| Work required |
Working from the entries that follow, retype each one without any alteration.

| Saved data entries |
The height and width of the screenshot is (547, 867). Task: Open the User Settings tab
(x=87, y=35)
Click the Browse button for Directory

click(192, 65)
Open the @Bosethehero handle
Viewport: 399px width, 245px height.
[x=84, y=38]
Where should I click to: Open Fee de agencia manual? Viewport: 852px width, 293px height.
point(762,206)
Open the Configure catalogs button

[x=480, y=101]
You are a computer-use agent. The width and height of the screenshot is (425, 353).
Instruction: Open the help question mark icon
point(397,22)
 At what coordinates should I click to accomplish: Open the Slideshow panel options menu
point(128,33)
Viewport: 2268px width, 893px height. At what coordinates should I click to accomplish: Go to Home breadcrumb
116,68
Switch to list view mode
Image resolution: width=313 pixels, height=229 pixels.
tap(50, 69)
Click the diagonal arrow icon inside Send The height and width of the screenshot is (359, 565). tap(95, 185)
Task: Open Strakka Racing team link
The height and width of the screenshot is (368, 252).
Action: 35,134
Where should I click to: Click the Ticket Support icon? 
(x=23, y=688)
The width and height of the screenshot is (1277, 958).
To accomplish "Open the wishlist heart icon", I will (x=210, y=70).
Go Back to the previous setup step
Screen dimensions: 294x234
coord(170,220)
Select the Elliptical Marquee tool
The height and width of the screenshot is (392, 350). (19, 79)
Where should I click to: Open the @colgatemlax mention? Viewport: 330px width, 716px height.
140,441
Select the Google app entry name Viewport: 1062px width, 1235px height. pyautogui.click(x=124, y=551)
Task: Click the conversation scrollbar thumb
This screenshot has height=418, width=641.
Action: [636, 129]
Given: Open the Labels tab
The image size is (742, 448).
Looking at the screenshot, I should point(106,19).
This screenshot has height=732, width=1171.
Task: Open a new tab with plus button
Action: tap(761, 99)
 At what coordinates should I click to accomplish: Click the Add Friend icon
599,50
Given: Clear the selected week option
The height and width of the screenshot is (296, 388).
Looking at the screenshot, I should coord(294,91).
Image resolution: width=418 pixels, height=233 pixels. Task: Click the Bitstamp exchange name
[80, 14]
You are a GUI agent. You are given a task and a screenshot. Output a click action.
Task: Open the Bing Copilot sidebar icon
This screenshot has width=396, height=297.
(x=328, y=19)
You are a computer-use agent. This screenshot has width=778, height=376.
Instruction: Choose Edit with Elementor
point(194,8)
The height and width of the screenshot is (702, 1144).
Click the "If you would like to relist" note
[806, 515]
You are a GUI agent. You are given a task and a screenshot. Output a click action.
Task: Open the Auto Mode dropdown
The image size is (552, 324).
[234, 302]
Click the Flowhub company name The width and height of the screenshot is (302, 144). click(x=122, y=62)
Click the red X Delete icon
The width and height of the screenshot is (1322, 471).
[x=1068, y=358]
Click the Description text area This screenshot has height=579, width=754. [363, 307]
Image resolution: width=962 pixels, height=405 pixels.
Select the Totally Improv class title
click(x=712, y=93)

| Written response |
The height and width of the screenshot is (547, 867). Task: Open the User Settings tab
(x=87, y=35)
Click the Browse button for Directory

click(192, 65)
Open the @Bosethehero handle
Viewport: 399px width, 245px height.
[x=84, y=38]
Where should I click to: Open Fee de agencia manual? Viewport: 852px width, 293px height.
point(762,206)
Open the Configure catalogs button

[x=480, y=101]
You are a computer-use agent. The width and height of the screenshot is (425, 353).
Instruction: Open the help question mark icon
point(397,22)
 At what coordinates should I click to accomplish: Open the Slideshow panel options menu
point(128,33)
Viewport: 2268px width, 893px height. At what coordinates should I click to accomplish: Go to Home breadcrumb
116,68
Switch to list view mode
Image resolution: width=313 pixels, height=229 pixels.
tap(50, 69)
Click the diagonal arrow icon inside Send The height and width of the screenshot is (359, 565). tap(95, 185)
Task: Open Strakka Racing team link
The height and width of the screenshot is (368, 252).
Action: 35,134
Where should I click to: Click the Ticket Support icon? 
(x=23, y=688)
The width and height of the screenshot is (1277, 958).
To accomplish "Open the wishlist heart icon", I will (x=210, y=70).
Go Back to the previous setup step
Screen dimensions: 294x234
coord(170,220)
Select the Elliptical Marquee tool
The height and width of the screenshot is (392, 350). (19, 79)
Where should I click to: Open the @colgatemlax mention? Viewport: 330px width, 716px height.
140,441
Select the Google app entry name Viewport: 1062px width, 1235px height. pyautogui.click(x=124, y=551)
Task: Click the conversation scrollbar thumb
This screenshot has height=418, width=641.
Action: [636, 129]
Given: Open the Labels tab
The image size is (742, 448).
Looking at the screenshot, I should point(106,19).
This screenshot has height=732, width=1171.
Task: Open a new tab with plus button
Action: tap(761, 99)
 At what coordinates should I click to accomplish: Click the Add Friend icon
599,50
Given: Clear the selected week option
The height and width of the screenshot is (296, 388).
Looking at the screenshot, I should coord(294,91).
Image resolution: width=418 pixels, height=233 pixels. Task: Click the Bitstamp exchange name
[80, 14]
You are a GUI agent. You are given a task and a screenshot. Output a click action.
Task: Open the Bing Copilot sidebar icon
This screenshot has width=396, height=297.
(x=328, y=19)
You are a computer-use agent. This screenshot has width=778, height=376.
Instruction: Choose Edit with Elementor
point(194,8)
The height and width of the screenshot is (702, 1144).
Click the "If you would like to relist" note
[806, 515]
You are a GUI agent. You are given a task and a screenshot. Output a click action.
Task: Open the Auto Mode dropdown
The image size is (552, 324).
[234, 302]
Click the Flowhub company name The width and height of the screenshot is (302, 144). click(x=122, y=62)
Click the red X Delete icon
The width and height of the screenshot is (1322, 471).
[x=1068, y=358]
Click the Description text area This screenshot has height=579, width=754. [363, 307]
Image resolution: width=962 pixels, height=405 pixels.
Select the Totally Improv class title
click(x=712, y=93)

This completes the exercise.